La Biblia nos muestra constantemente movimientos de personas. Jesús mismo nació en un establo porque no había lugar para sus padres en la ciudad en la que se encontraban (Lucas 2:1-7). Más adelante, tuvieron que huir a Egipto para escapar de la persecución de un rey (Mateo 2:13-15). Huir no es lo mismo que preparar un equipaje meticulosamente con ropa adecuada, documentos de identificación y dinero. Muchos se ven obligados a salir con lo que llevan puesto. Así como Jesús experimentó la migración en condiciones precarias, miles de familias y niños migrantes no tienen un lugar donde descansar la cabeza, no saben qué comerán al día siguiente, tienen los pies llenos de ampollas a causa de caminar con zapatos inapropiados y anhelan que el día llegue pronto durante las noches frías. Sus rostros, antes tersos, ahora están agrietados por el sol abrasador, y no tienen a nadie que los acoja, cuide y oriente en esta nueva etapa de sus vidas.
Sin embargo, ser honestos significa reconocer que ofrecer refugio quizás no sea una tarea sencilla. No todos están dispuestos a abrir las puertas de su hogar a personas desconocidas; solo familias como los Salamanca están dispuestas a recibir a extranjeros, a pesar de las posibles dificultades que esto pueda conllevar. Solo la compasión verdadera, que emana de Dios, nos capacita para actuar con tanto amor. Hospedar es un mandato divino que nos llama a superar los mensajes xenófobos que con demasiada frecuencia escuchamos, a vencer el egoísmo y a cuidar al prójimo con amor. La Biblia, en sus leyes, tenía disposiciones humanitarias que se ocupaban de los más desfavorecidos, incluyendo a los extranjeros (Deuteronomio 10:18; 24:17-21, Éxodo 22:21).

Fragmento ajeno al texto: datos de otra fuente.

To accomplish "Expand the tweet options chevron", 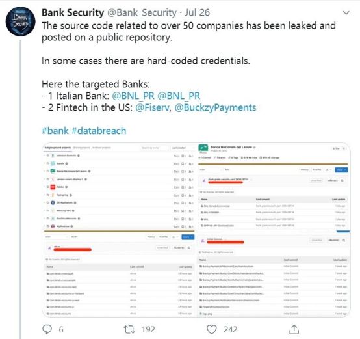I will tap(346, 13).
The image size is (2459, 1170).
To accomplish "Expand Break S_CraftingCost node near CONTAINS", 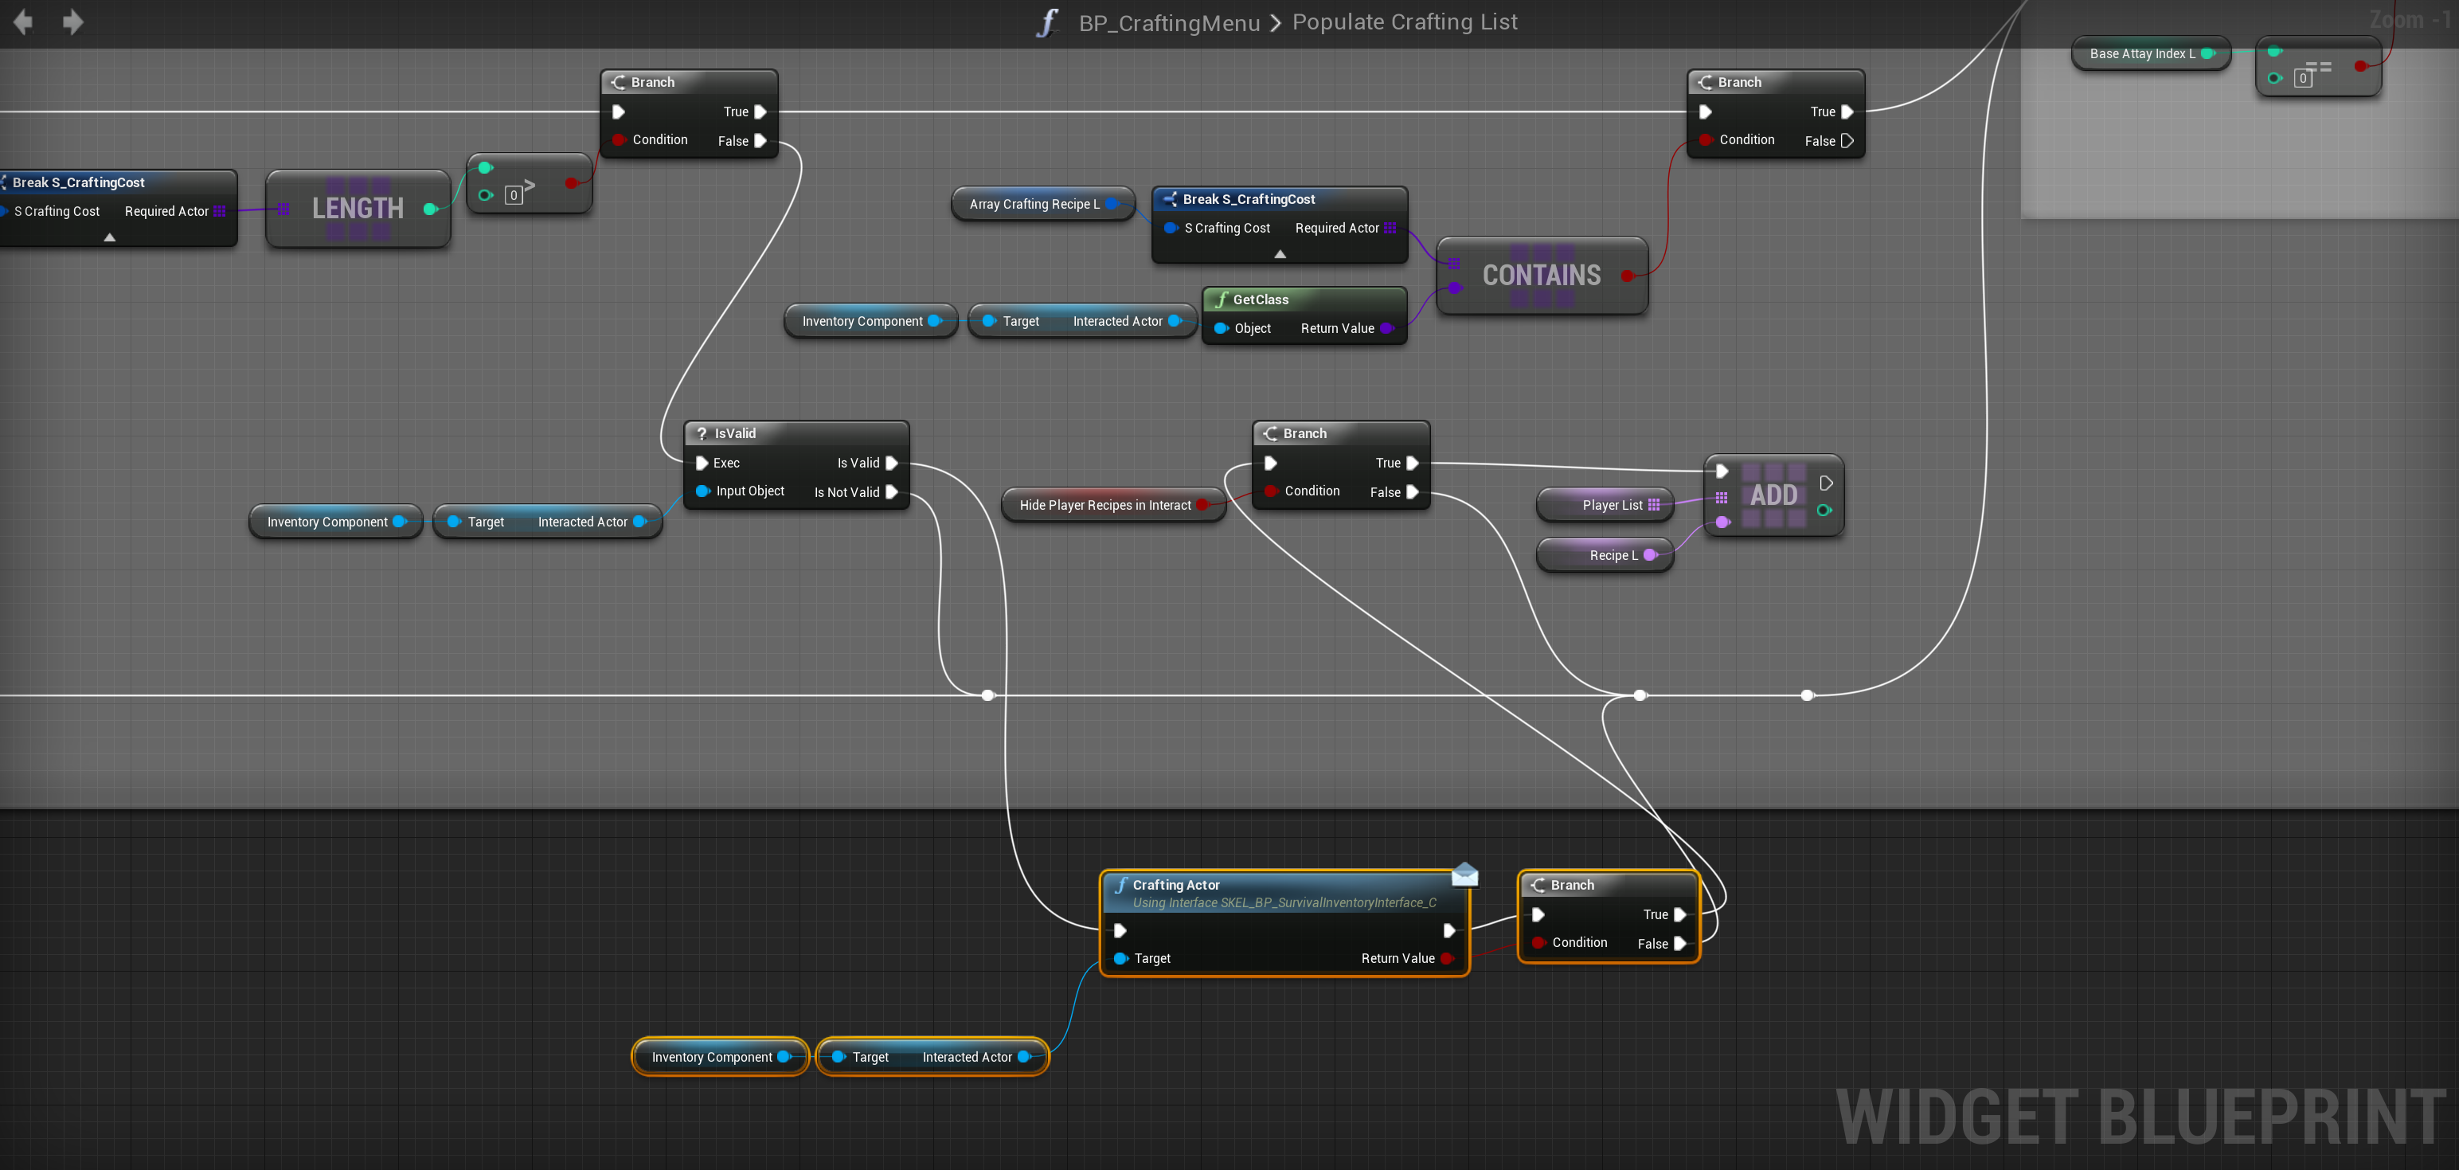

Es posible que no podamos esperar lo mismo de la sociedad en su conjunto, pero como creyentes, estamos llamados a actuar de acuerdo con esta enseñanza. Solo aquellos que conocen a Dios y tienen una conexión íntima con Él pueden comprender Su voluntad. Y Su voluntad es que cuidemos a los desprotegidos. No solo debemos esperar hospedar ángeles, sino que también debemos aspirar a ser ángeles que reconfortan a los extranjeros.
Reflexionemos:
¿Qué puedo hacer para que un extranjero se sienta bienvenido? ¿Cómo puede nuestra iglesia local proporcionar espacios de acogida para los extranjeros? ¿De qué manera puedo ser una bendición, al igual que hemos sido bendecidos nosotros?
Sobre la autora:
P. T. Cofré es chilena, egresada del Seminario Teológico Bautista de Santiago Chile. Obtuvo su Maestría en Estudios Teológicos en el Eastern Baptist Theological Seminary de Philadelphia. Ex Rectora del Instituto Teológico Bautista Nacional de Chile. En la actualidad es la Directora Académica del Seminario Teológico Bautista del Ecuador, Sede Quito.